I once thought this hobby of counting Counties was a little unusual, but then I read about some people who have made it a point to visit every single McDonalds restaurant in the U.S. I felt pretty normal after that.
Some of them were easy. At one time, rules permitted an automatic transfer to a contiguous county, so I quickly lost count of the number of appearances in my own county (Marion) and most of those nearby. And when a person’s practice involves people insured by the insurance policies issued by client insurance companies in my state, then the possibilities for are nearly endless. Or at least number up to ninety-2. – Because stuff happens everywhere.
Sometimes the experience has been less than enjoyable. Like the day I arrived at a distant court five minutes late. It was one of those hearings where my client didn’t really care what happened, but when the court sets a hearing, then ya just gotta be there. This was early in the days of cell phones, and I felt quite good when I called my office with a request to call the court and inform them of my ETA. I parked, ran to the building and up the stairs, and was surely a bit winded when I walked into the courtroom. The judge looked at me and said “We just finished. Any questions?” All I could muster was “Who won?”
Another time was worse, and was a display of what we call “the homer”. My client was an insurer who paid for damage caused by a cab driver in a county about a three hour drive from my office. The insurer hired me to sue the cab company in an the hope of reimbursement. On the appointed day for trial, I had my witnesses there and ready, and we waited. And waited. And waited. I found it odd that no witnesses were there for the cab company. That mystery was solved when the judge called both lawyers into the courtroom and announced that his schedule was simply not going to allow our case to be heard, and that it would have to be rescheduled. The mathematical explanation is that [Local lawyer + local company] > [Out-of-town lawyer + out-of-town insurance company]. At least in that locale.
I walked down the hall to the office in an attempt to get a new date. “We will send you a notice” was the reply. There was one weeklong stretch in the next three months that was going to be absolutely impossible for me, and I gave that information to the clerk. You can probably guess when the court set the follow-up hearing. It took about a half hour of telephonic begging and sweet-talking to get to the “magistrate” in charge of scheduling. In this all-time championship example of the homer, I was finally informed that the case could be moved.

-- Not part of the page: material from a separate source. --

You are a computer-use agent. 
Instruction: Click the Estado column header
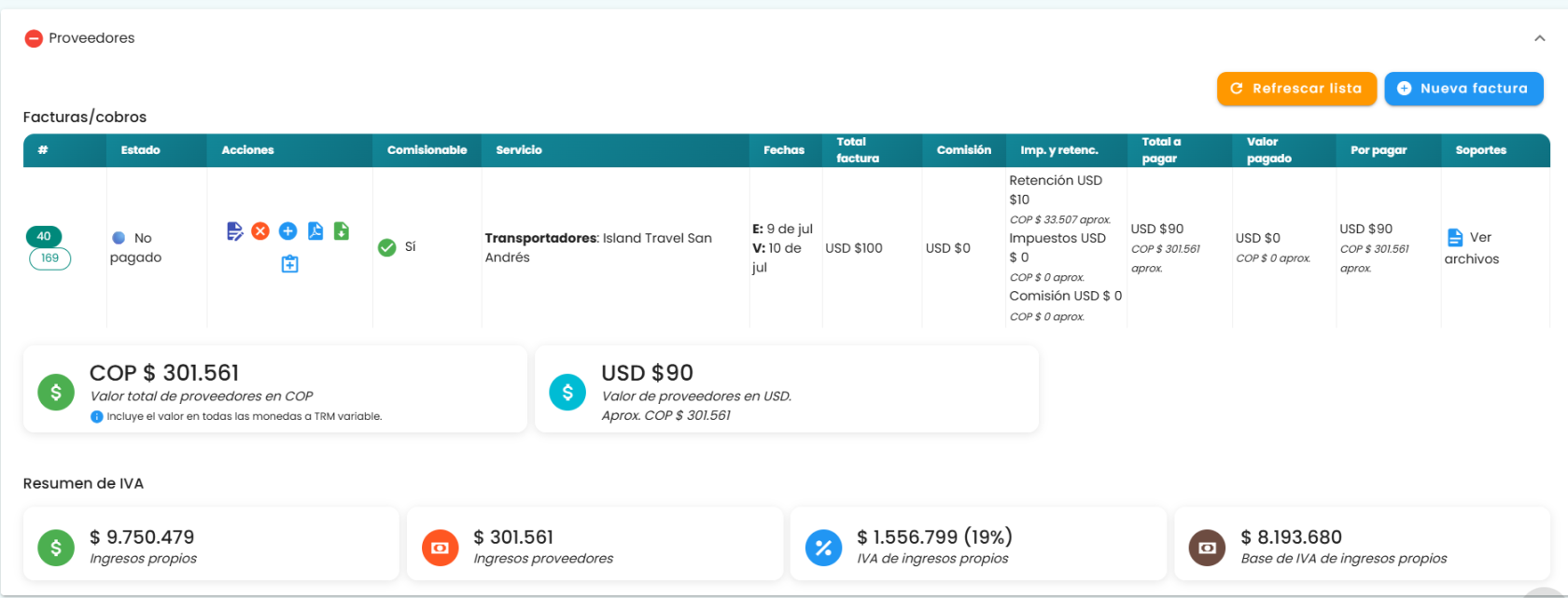pyautogui.click(x=140, y=150)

I was also informed that the local attorneys were really quite good and that perhaps my client should consider hiring one of them. Message received, and I quickly called my client and advised them to accept the pitiful offer that had been extended by the defense.
Most recently I added another geographic jewel – a county among the most distant from my office as is possible. This particular county is at the extreme southwest corner of the state and, until recently, was a horrible drive. An interstate highway (still partially under construction) has resolved that part, but I still decided to leave plenty early.
Traditionally, finding your destination in an unfamiliar county is simple – you head for the center of the city or town designated as the county seat and look for a courthouse dome. Because the courts are in the courthouse, of course. But larger counties have outgrown their traditional courthouses and have built buildings named all kinds of things. There are City-County buildings, County-City buildings, Government Centers, Justice Centers, Courthouse Annex’s and a bunch more that I am sure I will think of when I click the “Publish” button. The result is that finding the courthouse has become quite a challenge.
Like this day when I went to the largest building in the government complex (which all advance research suggested was correct) and was then told “You need to go to the other building”. After I had already emptied my pockets and cleared security, of course. And, of course, modern court buildings are all about efficiency and security, so a particular judge no longer controls a particular courtroom. Because that is inefficient. Which made it necessary to figure out where the hearing would be. There are “court rooms” and “hearing rooms” but we were set for the judge’s chambers – which turned out to be in one of those locked corridors which required checking in on an intercom. The process of locking the car to being in the right place took about 25 minutes. Because efficiency.
In the end, I didn’t really care because I get to check off another county from my list. I am now officially at 49. Which leaves 43 yet to go. My count should really be at 54, but some appearances came before I was keeping track, so the date and case name have been lost to time. Grumble. Maybe in the copious spare time that will accompany my future post-retirement life, I will be able to do some research and backfill those.
I may eventually need to relax my criteria to include counties where I have been involved in pending cases but which have not required a physical trip to court. Under this way of measuring I am probably somewhere in the range of 80-85 out of the 9-two. In either case, time’s a-wastin’ fer some long-distance lawyerin’.